Yeri gelmişken söyleyeyim. Senelerdir türlü bahanelerle yapılmayan Eurovision Şarkı Yarışması ritüelimi de geri vermeni önemle rica ediyorum canım kardeşim 2021. “Hakkımızı yiyorlar” tartışmalarını bile o kadar özledim ki! Çünkü o tartışmalarda bir “Milli Ruh” vardı, kazansak da kaybetsek de tek yürek olabiliyorduk. Şimdilerde öyle mi, milli bir felakette bile bir araya gelemiyoruz. (Buraya üzgün surat emojisi koyasım geldi; ama TDK’ya yürekten bağlılığım buna elvermediği için bağrıma taş basmayı tercih ettim)

 2021, canım ciğerim, ne olur kaybolan ruhumuzu geri ver!

Tiyatro bileti kuyruğuna girme ritüelimi, haftada bir tiyatroya gitme ritüelimi, kitapçıları dolaşma ritüelimi, yaz tatili için günlerce yer bakma, otel yorumu okuma ritüelimi,…vb.

 Anladın sen, yorma beni daha fazla, koy işte eksilenleri yerine…

Bu arada sakın ola ki giden 2020 gibi bu isteklerimi yanlış anlayıp hata yapmayasın! Sadece ben değil, benim gibi pek çok kişi  “Ritüelleri özledik” derken  “İbo Şov yeniden başlasın”ı kast etmemiştik! Güzel ritüellerimiz bir bir yok olurken 2020 nereden bulup da ısıtıp getirdi İbo Şov, Serdar Ortaç falan filan tipleri.

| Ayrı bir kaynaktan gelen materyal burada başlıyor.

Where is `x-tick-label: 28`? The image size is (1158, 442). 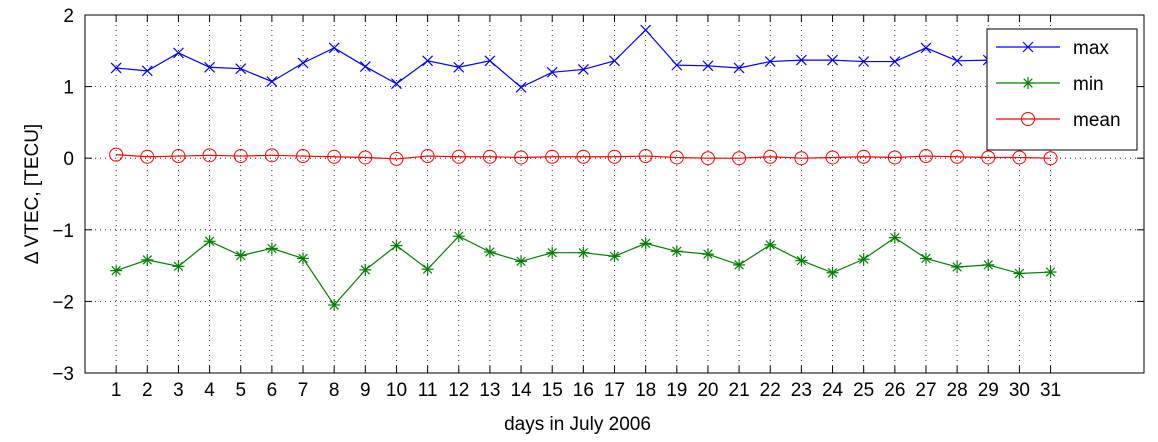 x-tick-label: 28 is located at coordinates (958, 390).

Sen sen ol 2021, bak canım, -bak altını tekrar çiziyorum-  sadece  güzel ritüellerimizi geri ver, bırak eskide kalsın o  gereksiz şeyler !

Bir de hayal kurma özgürlüğümü geri ver 2021, ruhsuzluğu at üzerimden.  Ne diyorlar; evet “Öğrenilmiş Çaresizlik” mi ne, işte onu yok et canım kardeşim.

Senden umutlu, mutlu, sağlıklı, zengin ve güzel bir 356 gün bekliyorum.

 

Sevgiyle canım, hadi çalış bakalım, yüzümü kara çıkarma!